─── ENTRIES SHOWN ───

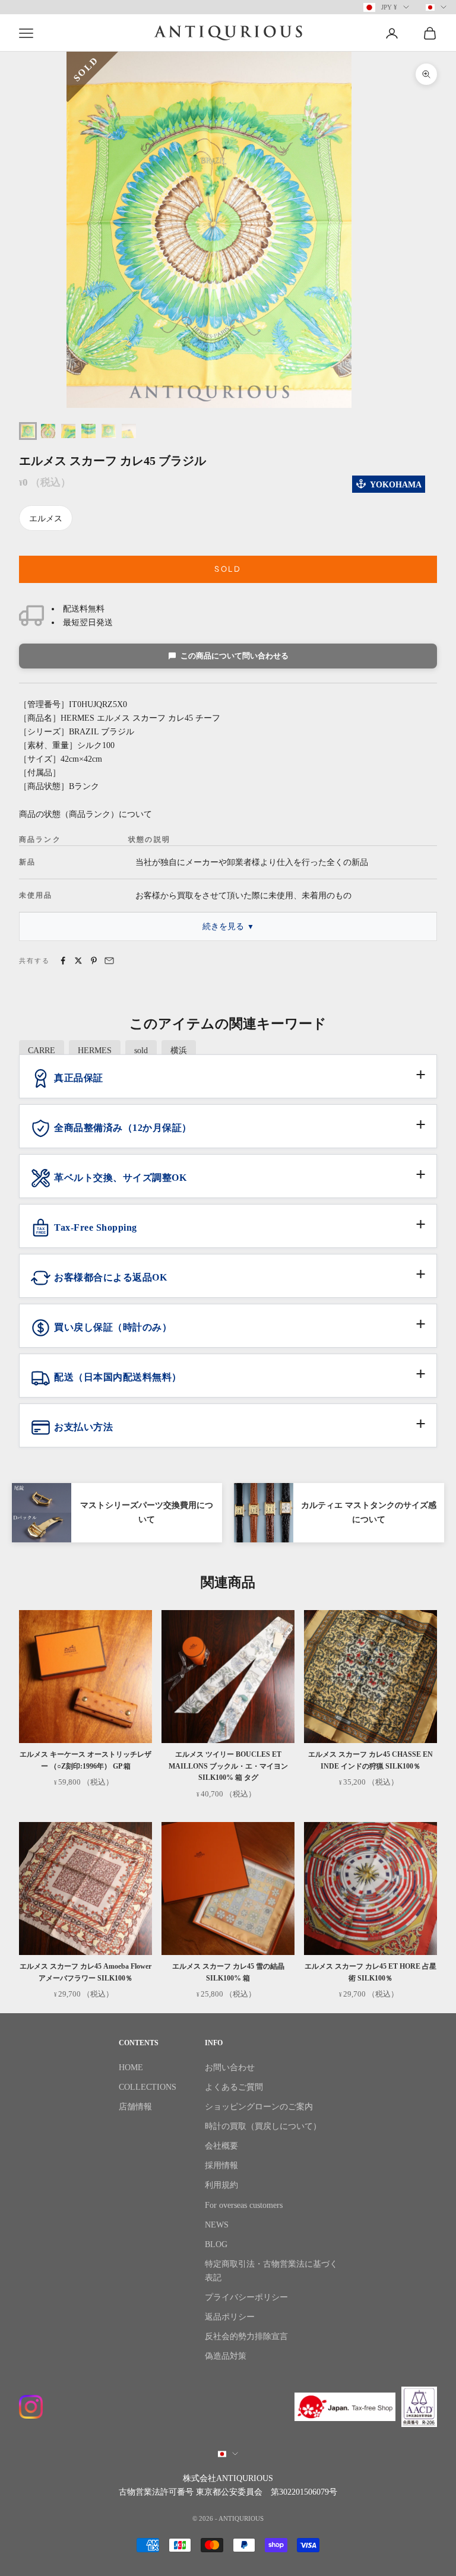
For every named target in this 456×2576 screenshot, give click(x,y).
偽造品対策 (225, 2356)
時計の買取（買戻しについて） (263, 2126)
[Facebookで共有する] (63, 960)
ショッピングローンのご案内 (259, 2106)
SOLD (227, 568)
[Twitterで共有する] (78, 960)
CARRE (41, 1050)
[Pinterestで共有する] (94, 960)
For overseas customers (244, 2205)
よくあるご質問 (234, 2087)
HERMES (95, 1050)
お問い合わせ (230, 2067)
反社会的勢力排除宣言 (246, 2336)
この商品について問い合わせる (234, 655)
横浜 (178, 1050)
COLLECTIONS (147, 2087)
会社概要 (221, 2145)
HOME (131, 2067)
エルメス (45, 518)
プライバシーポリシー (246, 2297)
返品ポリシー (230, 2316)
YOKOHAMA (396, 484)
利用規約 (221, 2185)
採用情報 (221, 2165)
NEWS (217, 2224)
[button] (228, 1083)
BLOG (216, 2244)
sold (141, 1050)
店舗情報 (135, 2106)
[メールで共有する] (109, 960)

───
─── ENTRIES SHOWN ───

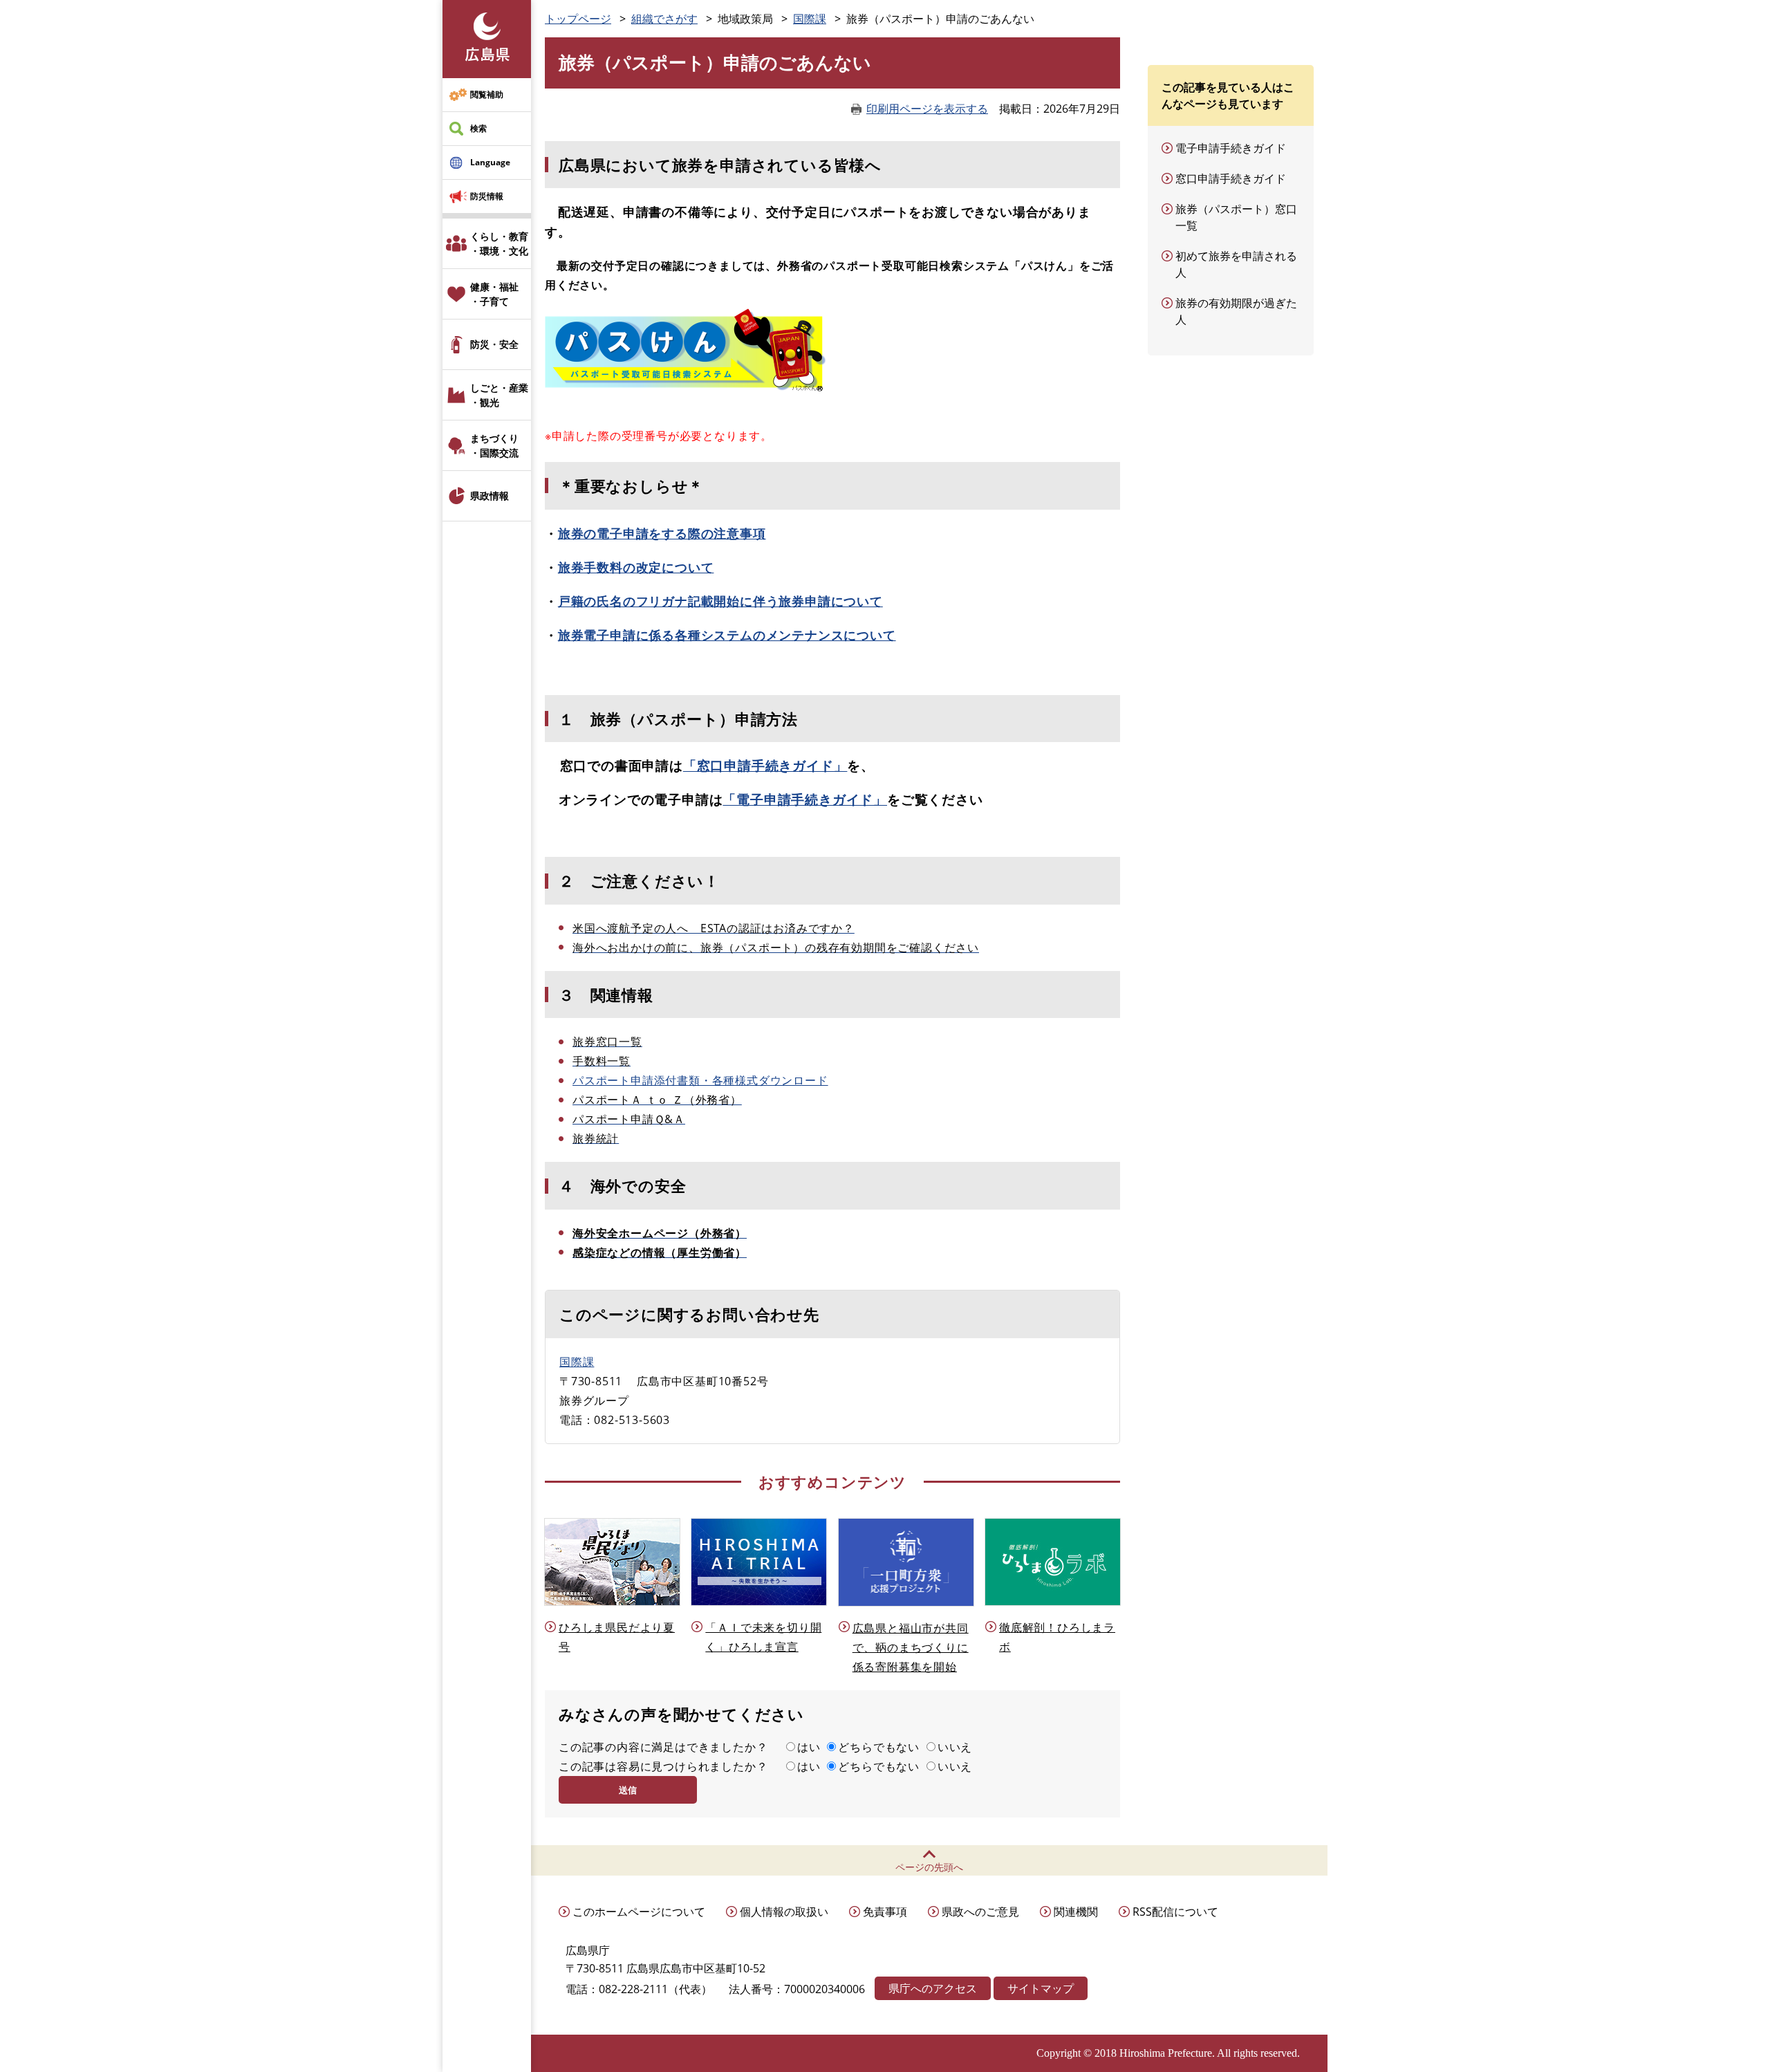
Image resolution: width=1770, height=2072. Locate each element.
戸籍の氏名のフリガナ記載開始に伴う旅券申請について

───
─── ENTRIES SHOWN ───

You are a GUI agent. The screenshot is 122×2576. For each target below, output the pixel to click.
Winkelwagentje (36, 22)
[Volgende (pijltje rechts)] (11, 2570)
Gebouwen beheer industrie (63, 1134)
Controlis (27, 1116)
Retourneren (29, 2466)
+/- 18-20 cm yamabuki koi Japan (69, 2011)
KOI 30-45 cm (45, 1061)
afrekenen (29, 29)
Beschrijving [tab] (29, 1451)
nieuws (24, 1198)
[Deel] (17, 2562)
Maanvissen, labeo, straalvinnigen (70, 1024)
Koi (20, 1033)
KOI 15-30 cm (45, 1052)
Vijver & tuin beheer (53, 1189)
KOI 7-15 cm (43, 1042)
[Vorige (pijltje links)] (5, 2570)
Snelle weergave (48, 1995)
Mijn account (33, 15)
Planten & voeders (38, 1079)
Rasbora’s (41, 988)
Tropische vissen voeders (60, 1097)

───

AIM OF THE TASK: Please copy the lines above from the line with "Japan (69, 2011)" up to and including the line with "Tropische vissen voeders (60, 1097)", exactly as written and with nothing else.

EXERCISE RESPONSE:
+/- 18-20 cm yamabuki koi Japan (69, 2011)
KOI 30-45 cm (45, 1061)
afrekenen (29, 29)
Beschrijving [tab] (29, 1451)
nieuws (24, 1198)
[Deel] (17, 2562)
Maanvissen, labeo, straalvinnigen (70, 1024)
Koi (20, 1033)
KOI 15-30 cm (45, 1052)
Vijver & tuin beheer (53, 1189)
KOI 7-15 cm (43, 1042)
[Vorige (pijltje links)] (5, 2570)
Snelle weergave (48, 1995)
Mijn account (33, 15)
Planten & voeders (38, 1079)
Rasbora’s (41, 988)
Tropische vissen voeders (60, 1097)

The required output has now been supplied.